**Task brief**
Reproduce the excerpt on return-to-office mandates word for word, starting with the words "Amazon is not" and ending after "days each week.".
### Excerpted text ###
Amazon is not the only major company that is requiring its employees to return to the office full-time, with JPMorgan and Goldman Sachs implementing full return-to-office mandates too.
Other companies are trying different tactics to incentivize workers. Dell, for example, has told remote employees that they will no longer be considered for promotions. If staff want to be promoted, then they’ll need to work at their nearest “approved office” at least three days each week.
Remote work makes workers happy
Critics of RTO mandates point out that remote work can be directly linked to employee wellbeing. A 2022 study from Tracking Happiness found that the ability to work remotely increases employee happiness by as much as 20%.
Academic research papers haven’t found the benefits either, with a study from the University of Pittsburgh finding that being back at the office is no better for productivity, which is often used as the biggest lever to get workers to return.
The study’s lead, Mark Ma, an associate professor of business administration from Pitt’s Katz Graduate School of Business has said that, “our results actually do not support these arguments”.
### Record set ###
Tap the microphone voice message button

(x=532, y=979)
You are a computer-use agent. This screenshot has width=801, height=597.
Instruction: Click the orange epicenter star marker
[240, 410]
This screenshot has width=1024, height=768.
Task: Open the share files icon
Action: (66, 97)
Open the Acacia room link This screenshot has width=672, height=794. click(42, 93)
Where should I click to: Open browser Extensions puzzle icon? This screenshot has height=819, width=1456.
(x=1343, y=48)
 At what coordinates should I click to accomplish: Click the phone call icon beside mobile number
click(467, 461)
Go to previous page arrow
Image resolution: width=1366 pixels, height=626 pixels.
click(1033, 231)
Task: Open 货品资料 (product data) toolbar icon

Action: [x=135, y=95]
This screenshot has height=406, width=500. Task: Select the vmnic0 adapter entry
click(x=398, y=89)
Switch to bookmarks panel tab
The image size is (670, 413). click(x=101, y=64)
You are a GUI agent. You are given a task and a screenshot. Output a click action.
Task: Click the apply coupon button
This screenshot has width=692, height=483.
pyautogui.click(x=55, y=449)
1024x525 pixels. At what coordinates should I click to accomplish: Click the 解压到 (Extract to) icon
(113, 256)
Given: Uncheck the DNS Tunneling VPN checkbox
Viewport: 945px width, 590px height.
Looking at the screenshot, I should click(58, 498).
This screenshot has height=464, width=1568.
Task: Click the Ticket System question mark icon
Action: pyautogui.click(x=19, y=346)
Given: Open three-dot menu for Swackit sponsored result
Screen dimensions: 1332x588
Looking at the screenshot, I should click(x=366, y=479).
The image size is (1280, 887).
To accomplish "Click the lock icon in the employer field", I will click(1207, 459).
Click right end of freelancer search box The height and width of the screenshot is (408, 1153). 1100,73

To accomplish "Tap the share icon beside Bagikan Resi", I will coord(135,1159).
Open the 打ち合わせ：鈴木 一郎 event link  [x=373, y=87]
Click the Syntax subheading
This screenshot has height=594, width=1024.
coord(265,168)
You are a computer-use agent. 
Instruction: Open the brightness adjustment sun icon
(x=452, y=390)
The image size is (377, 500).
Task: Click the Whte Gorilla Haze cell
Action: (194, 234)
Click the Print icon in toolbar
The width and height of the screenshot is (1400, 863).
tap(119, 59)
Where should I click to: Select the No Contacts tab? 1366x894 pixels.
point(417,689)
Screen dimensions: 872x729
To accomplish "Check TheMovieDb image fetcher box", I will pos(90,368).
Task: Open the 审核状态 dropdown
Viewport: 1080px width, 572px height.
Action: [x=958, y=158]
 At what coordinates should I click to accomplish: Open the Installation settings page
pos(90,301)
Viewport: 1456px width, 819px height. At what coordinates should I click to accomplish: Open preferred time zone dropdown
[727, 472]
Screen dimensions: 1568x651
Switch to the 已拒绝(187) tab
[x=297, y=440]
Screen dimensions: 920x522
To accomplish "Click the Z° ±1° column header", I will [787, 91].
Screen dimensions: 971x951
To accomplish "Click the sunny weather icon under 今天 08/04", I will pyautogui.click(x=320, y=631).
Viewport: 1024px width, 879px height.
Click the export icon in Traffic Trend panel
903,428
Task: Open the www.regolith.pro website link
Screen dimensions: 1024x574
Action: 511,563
###
**Result**
Amazon is not the only major company that is requiring its employees to return to the office full-time, with JPMorgan and Goldman Sachs implementing full return-to-office mandates too.
Other companies are trying different tactics to incentivize workers. Dell, for example, has told remote employees that they will no longer be considered for promotions. If staff want to be promoted, then they’ll need to work at their nearest “approved office” at least three days each week.